Start of Exercise input
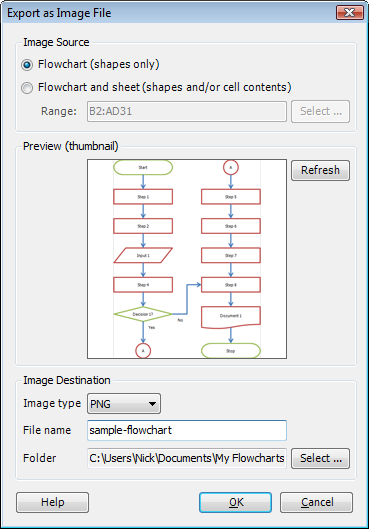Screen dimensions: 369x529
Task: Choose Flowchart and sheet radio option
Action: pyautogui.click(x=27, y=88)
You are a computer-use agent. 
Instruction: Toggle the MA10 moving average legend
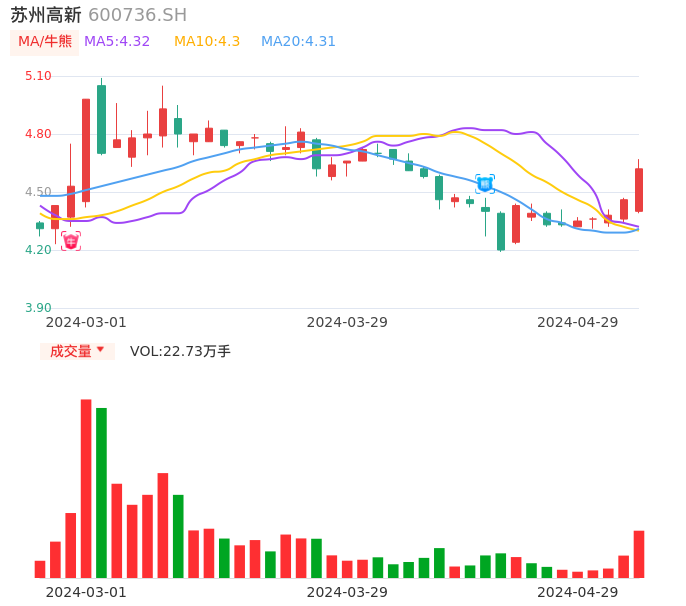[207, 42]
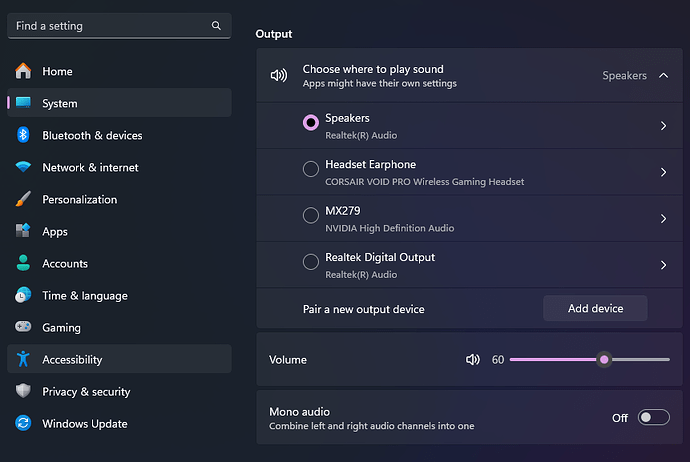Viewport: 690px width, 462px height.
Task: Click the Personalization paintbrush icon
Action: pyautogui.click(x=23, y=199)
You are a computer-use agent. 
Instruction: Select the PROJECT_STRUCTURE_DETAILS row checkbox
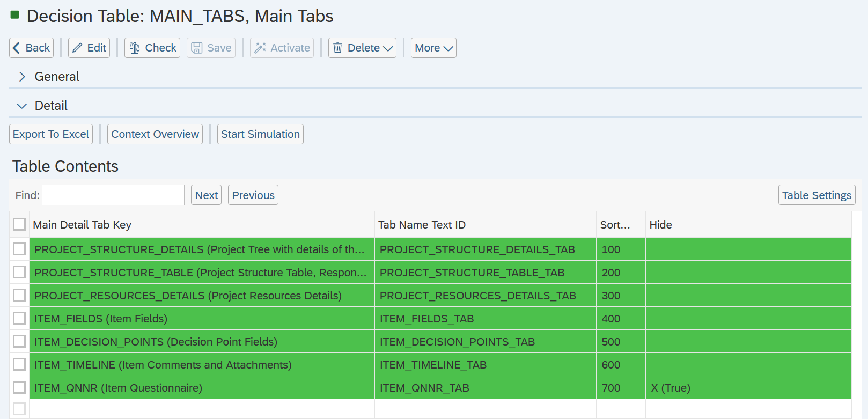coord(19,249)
End of Exercise input
Start of Exercise input
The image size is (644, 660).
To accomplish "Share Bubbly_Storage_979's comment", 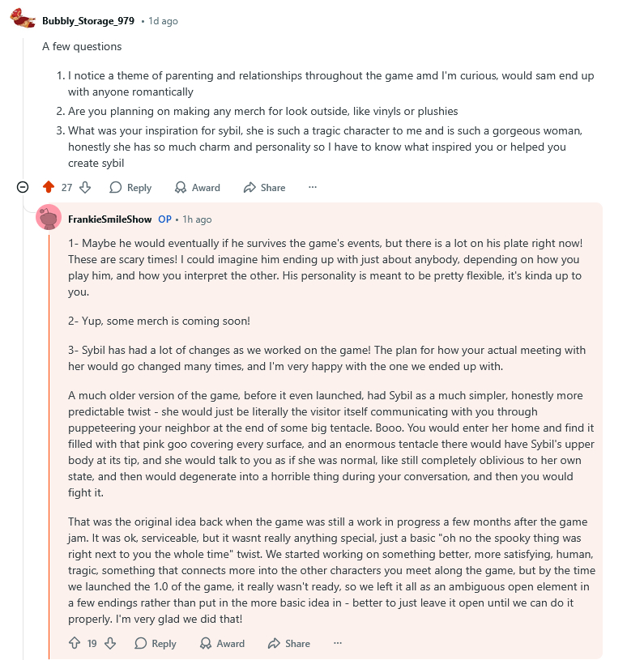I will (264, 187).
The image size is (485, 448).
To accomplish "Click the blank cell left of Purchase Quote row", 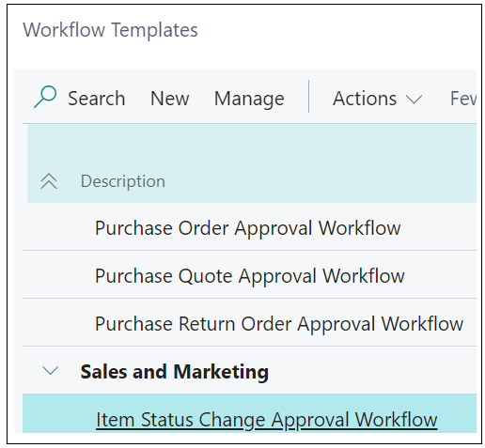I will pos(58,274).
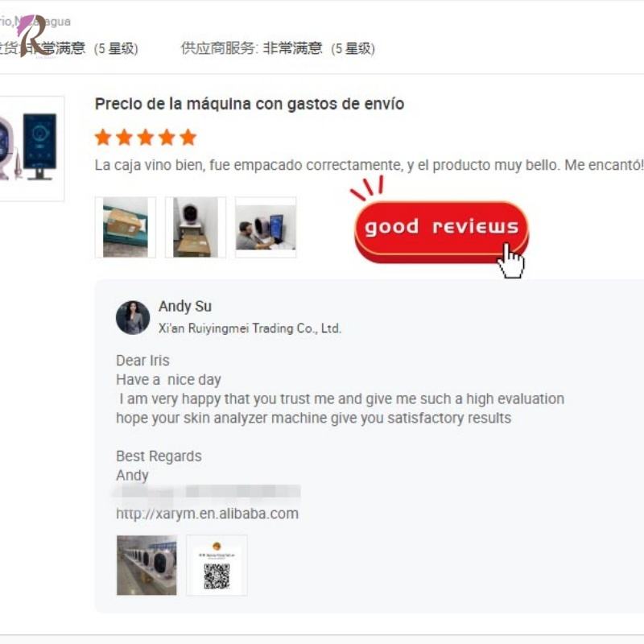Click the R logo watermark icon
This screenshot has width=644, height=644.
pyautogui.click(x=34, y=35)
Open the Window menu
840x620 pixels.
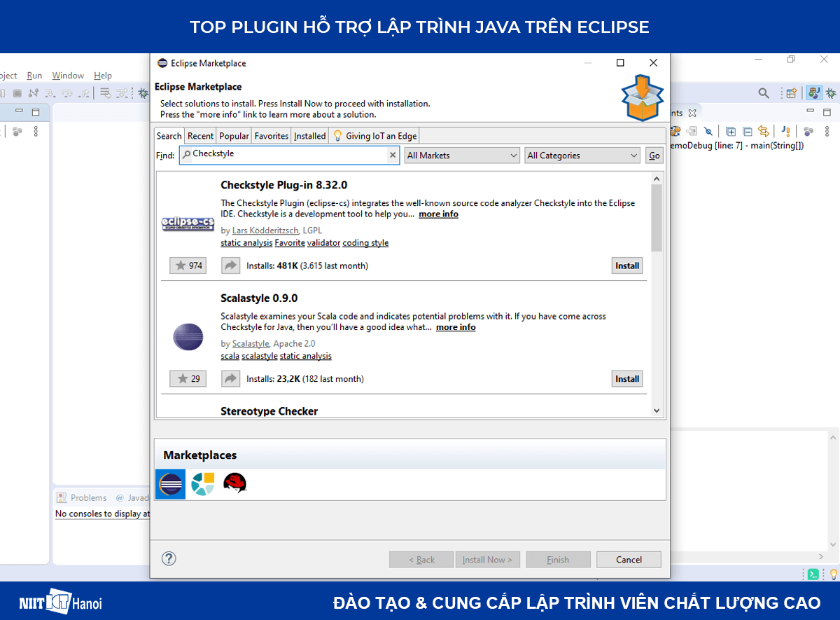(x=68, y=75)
End of Exercise input
## Task directions
When a line of the records has the word "image", pick it out and copy it.

## Written answer
The image size is (644, 660).
The image size is (485, 448).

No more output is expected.